Recorde-se que Carlos Álvarez esteve muito perto de reforçar o Benfica no último verão. As negociações avançaram, o jogador agradava a Rui Costa e Roger Schmidt via nele um sucessor natural de Di María. No entanto, o negócio acabou por não se concretizar e o médio permaneceu no Levante, onde continuou a assumir protagonismo e a liderar a equipa dentro de campo.

Mas agora, a guerra reabriu — e ainda mais intensa. Segundo o treinador do Levante, Julián Calero, Carlos Álvarez está a ser “perseguido” por adversários que tentam travar o jovem talento com recurso a entradas duras e sucessivas faltas. “Vi jogadores a irem de forma muito agressiva atrás do Carlos. Isto não pode continuar, os árbitros têm de mostrar cartões”, denunciou o técnico, visivelmente frustrado após a derrota com o Rayo Vallecano.

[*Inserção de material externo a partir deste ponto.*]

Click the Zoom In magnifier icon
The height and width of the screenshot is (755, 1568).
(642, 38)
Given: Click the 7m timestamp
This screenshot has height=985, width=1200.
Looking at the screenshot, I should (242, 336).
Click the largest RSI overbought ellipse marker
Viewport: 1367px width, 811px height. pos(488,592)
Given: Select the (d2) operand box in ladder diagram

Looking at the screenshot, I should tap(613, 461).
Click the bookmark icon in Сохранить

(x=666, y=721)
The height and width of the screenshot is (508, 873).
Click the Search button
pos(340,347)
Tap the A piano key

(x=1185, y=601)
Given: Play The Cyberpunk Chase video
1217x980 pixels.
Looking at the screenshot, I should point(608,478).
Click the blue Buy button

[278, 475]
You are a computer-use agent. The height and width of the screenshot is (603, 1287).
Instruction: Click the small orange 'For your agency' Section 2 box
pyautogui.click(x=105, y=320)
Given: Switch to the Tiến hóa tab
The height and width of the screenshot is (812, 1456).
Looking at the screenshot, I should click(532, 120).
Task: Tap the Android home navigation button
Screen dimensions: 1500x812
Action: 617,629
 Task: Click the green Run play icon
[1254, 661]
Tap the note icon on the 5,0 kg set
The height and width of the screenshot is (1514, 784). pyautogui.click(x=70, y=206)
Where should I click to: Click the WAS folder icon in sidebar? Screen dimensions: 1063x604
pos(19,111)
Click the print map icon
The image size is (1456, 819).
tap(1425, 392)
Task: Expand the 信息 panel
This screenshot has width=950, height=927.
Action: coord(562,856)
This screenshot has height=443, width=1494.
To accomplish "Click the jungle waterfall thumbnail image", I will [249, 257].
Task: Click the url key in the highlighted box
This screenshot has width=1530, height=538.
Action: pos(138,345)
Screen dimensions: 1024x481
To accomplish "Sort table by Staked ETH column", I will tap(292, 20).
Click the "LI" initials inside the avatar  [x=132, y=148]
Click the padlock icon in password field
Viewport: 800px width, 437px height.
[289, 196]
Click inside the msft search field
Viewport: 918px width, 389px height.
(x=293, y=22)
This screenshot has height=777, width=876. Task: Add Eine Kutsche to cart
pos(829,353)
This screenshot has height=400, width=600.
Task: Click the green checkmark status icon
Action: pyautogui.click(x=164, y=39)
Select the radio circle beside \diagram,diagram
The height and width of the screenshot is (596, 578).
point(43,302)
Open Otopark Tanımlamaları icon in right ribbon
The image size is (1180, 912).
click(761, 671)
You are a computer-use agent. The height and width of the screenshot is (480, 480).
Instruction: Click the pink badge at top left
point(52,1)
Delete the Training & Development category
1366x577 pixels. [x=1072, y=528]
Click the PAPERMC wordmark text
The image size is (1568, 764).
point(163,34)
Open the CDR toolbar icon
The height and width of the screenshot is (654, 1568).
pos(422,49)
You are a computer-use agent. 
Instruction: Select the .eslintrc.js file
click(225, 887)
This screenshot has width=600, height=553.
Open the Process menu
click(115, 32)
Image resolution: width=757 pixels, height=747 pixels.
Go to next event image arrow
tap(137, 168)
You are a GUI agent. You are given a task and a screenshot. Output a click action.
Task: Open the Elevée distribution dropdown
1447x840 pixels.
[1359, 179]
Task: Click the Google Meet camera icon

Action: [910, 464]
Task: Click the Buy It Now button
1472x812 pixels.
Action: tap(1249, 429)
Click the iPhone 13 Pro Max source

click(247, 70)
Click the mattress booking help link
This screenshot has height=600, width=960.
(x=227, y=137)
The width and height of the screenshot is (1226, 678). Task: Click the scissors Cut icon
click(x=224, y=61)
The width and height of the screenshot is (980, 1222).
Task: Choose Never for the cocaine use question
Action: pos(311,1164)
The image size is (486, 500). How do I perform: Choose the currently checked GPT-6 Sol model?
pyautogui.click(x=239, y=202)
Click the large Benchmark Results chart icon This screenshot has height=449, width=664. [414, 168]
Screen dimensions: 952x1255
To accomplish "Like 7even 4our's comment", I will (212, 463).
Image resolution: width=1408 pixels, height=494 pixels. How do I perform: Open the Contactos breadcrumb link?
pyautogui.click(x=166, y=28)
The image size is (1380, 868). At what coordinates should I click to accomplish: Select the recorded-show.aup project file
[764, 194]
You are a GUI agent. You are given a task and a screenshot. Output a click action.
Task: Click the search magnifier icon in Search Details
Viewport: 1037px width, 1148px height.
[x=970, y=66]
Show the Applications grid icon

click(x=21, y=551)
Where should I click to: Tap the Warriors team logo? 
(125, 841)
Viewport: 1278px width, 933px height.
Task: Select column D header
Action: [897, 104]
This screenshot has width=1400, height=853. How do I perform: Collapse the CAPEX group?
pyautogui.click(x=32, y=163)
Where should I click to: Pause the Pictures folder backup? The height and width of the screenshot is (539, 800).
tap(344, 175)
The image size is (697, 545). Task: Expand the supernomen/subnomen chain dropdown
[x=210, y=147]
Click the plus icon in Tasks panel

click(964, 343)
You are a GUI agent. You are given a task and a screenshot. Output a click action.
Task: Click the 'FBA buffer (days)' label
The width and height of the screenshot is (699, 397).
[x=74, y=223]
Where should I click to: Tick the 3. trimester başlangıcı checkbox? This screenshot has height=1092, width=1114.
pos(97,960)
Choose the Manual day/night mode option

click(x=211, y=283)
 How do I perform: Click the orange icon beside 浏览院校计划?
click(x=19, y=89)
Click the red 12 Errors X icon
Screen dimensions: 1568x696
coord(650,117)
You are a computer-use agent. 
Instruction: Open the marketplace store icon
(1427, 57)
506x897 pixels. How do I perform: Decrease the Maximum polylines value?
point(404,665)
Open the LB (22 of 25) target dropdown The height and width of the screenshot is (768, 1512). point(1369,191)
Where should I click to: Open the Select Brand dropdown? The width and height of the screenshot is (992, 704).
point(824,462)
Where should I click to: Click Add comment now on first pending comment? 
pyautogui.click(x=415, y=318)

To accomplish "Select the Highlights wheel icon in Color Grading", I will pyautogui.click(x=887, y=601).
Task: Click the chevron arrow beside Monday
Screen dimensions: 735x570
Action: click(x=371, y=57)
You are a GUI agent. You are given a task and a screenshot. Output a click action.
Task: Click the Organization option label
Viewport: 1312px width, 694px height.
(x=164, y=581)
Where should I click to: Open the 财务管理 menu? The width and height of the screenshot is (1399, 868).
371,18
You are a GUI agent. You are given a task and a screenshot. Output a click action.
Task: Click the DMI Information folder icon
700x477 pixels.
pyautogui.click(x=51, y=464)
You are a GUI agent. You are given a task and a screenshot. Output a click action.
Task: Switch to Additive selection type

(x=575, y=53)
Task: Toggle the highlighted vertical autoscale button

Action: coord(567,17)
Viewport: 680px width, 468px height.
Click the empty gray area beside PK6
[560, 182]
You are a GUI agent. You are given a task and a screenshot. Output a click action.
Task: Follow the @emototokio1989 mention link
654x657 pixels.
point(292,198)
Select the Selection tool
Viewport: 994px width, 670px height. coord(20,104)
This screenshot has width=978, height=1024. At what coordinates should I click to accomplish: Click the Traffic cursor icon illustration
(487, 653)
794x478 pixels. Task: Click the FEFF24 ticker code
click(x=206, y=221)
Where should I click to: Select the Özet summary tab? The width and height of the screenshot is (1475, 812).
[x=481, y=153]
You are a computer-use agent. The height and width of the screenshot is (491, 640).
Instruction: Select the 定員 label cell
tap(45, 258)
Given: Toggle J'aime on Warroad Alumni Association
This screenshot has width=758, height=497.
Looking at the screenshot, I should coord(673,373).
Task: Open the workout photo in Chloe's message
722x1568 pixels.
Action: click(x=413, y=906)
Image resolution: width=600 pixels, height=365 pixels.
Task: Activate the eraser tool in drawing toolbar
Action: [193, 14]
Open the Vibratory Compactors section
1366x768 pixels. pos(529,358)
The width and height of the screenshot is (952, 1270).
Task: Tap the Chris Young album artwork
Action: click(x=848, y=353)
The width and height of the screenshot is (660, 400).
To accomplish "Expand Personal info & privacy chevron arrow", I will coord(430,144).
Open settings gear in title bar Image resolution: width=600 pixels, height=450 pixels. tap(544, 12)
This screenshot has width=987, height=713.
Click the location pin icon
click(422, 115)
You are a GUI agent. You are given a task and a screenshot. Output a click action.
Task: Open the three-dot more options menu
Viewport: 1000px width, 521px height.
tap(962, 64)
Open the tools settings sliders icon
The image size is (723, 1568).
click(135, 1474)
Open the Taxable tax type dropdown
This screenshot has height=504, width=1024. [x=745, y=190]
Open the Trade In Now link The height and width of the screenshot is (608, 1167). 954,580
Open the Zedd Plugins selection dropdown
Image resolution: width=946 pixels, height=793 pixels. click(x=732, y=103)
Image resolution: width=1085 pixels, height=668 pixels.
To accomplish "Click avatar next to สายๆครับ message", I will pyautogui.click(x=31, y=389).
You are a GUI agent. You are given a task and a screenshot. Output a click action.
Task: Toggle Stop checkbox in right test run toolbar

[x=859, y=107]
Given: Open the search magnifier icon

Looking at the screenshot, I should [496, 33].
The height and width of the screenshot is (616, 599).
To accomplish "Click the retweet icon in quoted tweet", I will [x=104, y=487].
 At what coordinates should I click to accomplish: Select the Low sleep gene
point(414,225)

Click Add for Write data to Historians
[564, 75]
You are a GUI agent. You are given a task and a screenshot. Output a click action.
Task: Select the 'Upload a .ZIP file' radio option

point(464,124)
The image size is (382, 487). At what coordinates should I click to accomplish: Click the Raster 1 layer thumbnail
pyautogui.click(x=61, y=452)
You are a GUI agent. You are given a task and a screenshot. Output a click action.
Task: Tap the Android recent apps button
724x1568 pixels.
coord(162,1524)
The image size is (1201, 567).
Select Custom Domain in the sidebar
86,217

Para piorar o cenário, Calero admitiu que o jogador está a tornar-se o “saco de pancada” da LaLiga, tudo para tentar quebrar o principal motor ofensivo do Levante. Carlos já soma duas lesões no tornozelo esta época, mas continua a ser peça-chave: leva dois golos e uma assistência em nove jogos no campeonato espanhol.

Enquanto isso, o interesse do Benfica permanece vivo, mas não está sozinho. Clubes espanhóis e ingleses surgiram na corrida e, segundo a imprensa local, já estudam propostas para janeiro. O Levante quer segurar o jogador, mas sabe que será difícil resistir caso chegue uma oferta financeiramente tentadora.